Liam Dowd: Tell us, in a sentence, what it is you do?
Louise Koch: In short, my role is to activate sustainability as a value proposition in our customer and stakeholder relations.
In Dell EMC we have such a strong program and performance on social and environmental sustainability, and we see that more and more customers and stakeholders are interested in our work. So my role is to be the ambassador for this and drive our EMEA program for sustainable business development.
LD: I recently read that Dell is using ocean-bound plastic as packaging for certain products. Please can you explain how you took this from an idea to a reality?
LK: The issue of plastic waste in the oceans is a growing environmental and health concern for the ocean ecosystem with whales, fish, reefs and humans all being negatively impacted. The severity of this issue was brought to our attention initially through our relationship with actor Adrian Grenier as our social good advocate and his work with The Lonely Whale Foundation. It is estimated that 8 million tons of plastic enter the ocean each year. These items are broken in smaller objects that are frequently ingested by sea life which can affect every level of the food chain, including humans.

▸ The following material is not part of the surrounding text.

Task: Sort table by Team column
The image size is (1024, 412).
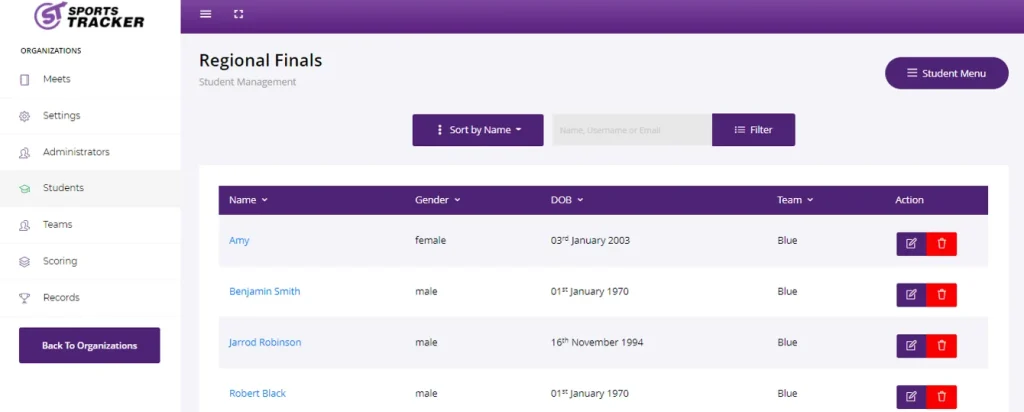Action: [795, 200]
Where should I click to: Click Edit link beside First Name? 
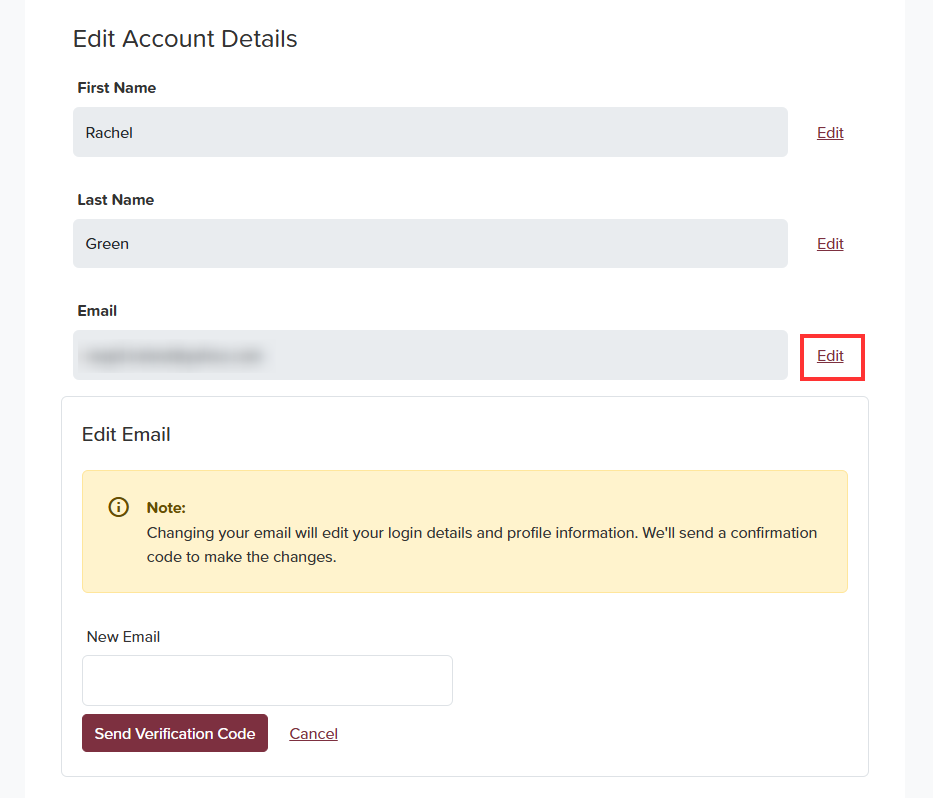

This alarming reality led to us looking for ways to address the ocean plastics challenges within our business. And packaging was a natural place to start. At Dell, we are dedicated to putting our expertise and technology toward doing good for the planet, communities and people, so we decided to help keep plastics away from all three by doing what we do best – innovate.

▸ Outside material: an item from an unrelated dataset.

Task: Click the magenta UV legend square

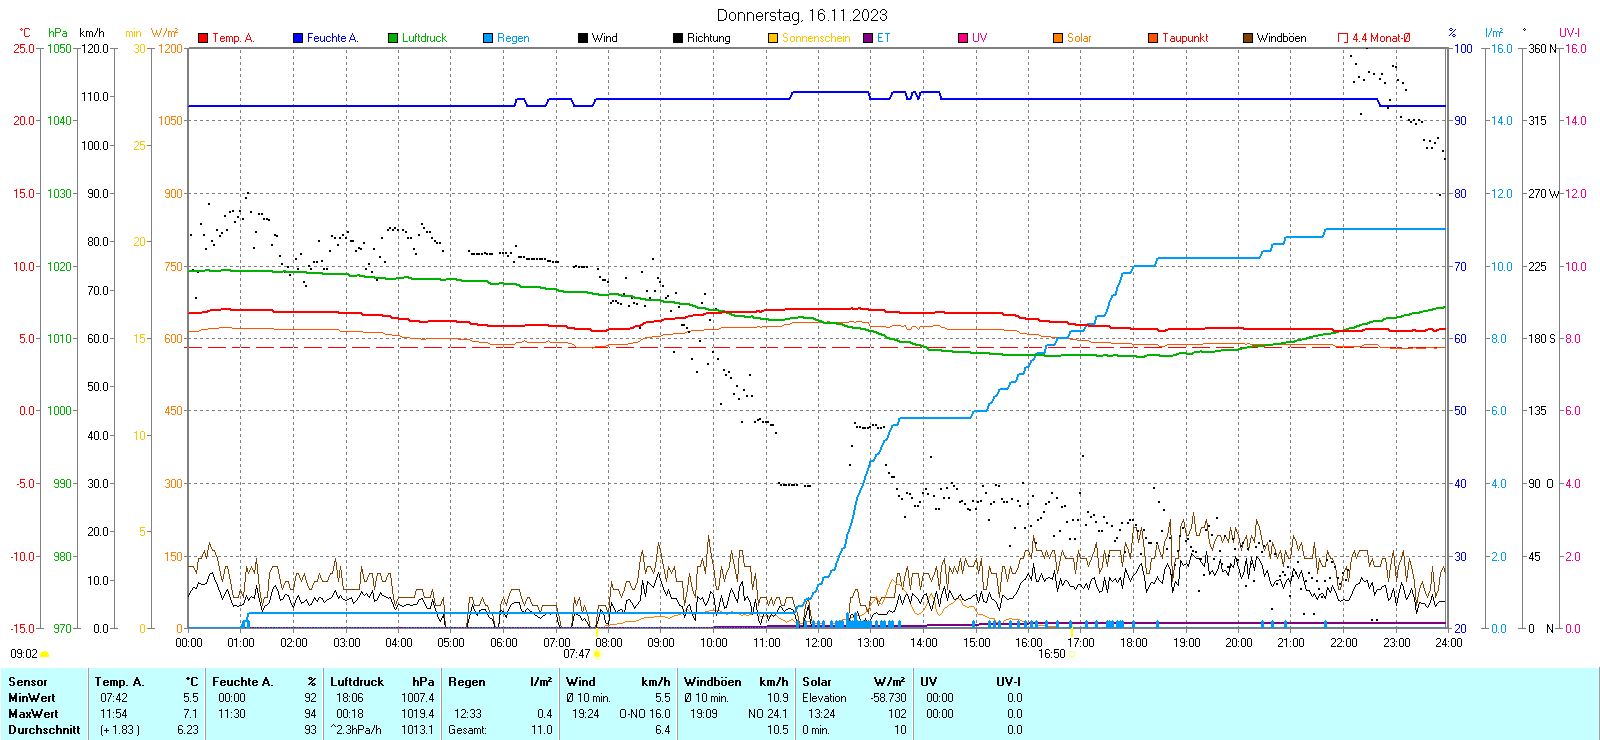Action: [963, 38]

To bring this idea into reality we referred back to our prior experience of creating a sustainable packaging ecosystem. Before the ocean plastics initiative, Dell pioneered packaging made from bamboo, mushrooms, wheat- straw, and even air carbon. We followed the same innovation model and we developed a new packaging tray made from a blend of recycled ocean plastics (25 percent) and other post-consumer recycled, high-density polyethylene (HDPE) plastics (75 percent). This tray is now used to protect our flagship XPS 13 2-in-1 laptops during shipping. We estimate that our pilot project will use 16,000 pounds of plastics collected from waterways, beaches, rivers and coastal areas, which is a great success.
LD: What was the biggest challenge for this initiative and how was it overcome?
LK: The lack of formal infrastructure for collecting ocean plastics is a big challenge. To make this work, we needed to collaborate with partners that have a proven track record of providing a consistent supply of materials. We also had to identify back-up sources in the event of natural events that are prevalent in coastal regions, like tropical storms and hurricanes.
We also had challenges with the actual material: the initial batch we received had various contaminants. We worked with our suppliers and processors to identify ways to get a cleaner supply that would meet our standards.
Making sure the process would meet our financial goals was a consideration as well. At Dell, we always strive for both financial and environmental sustainability. In the long run, this project will meet that objective; in fact, Dell was able to save on costs over prior packaging materials even in the pilot.
Additionally, as a member of the Ellen MacArthur Foundation’s Circular Economy 100 (CE100), we share learnings from our closed-loop recycling system with like-minded business leaders to help others join in the effort to combat ocean bound plastics.
LD: How are you looking to scale up this initiative?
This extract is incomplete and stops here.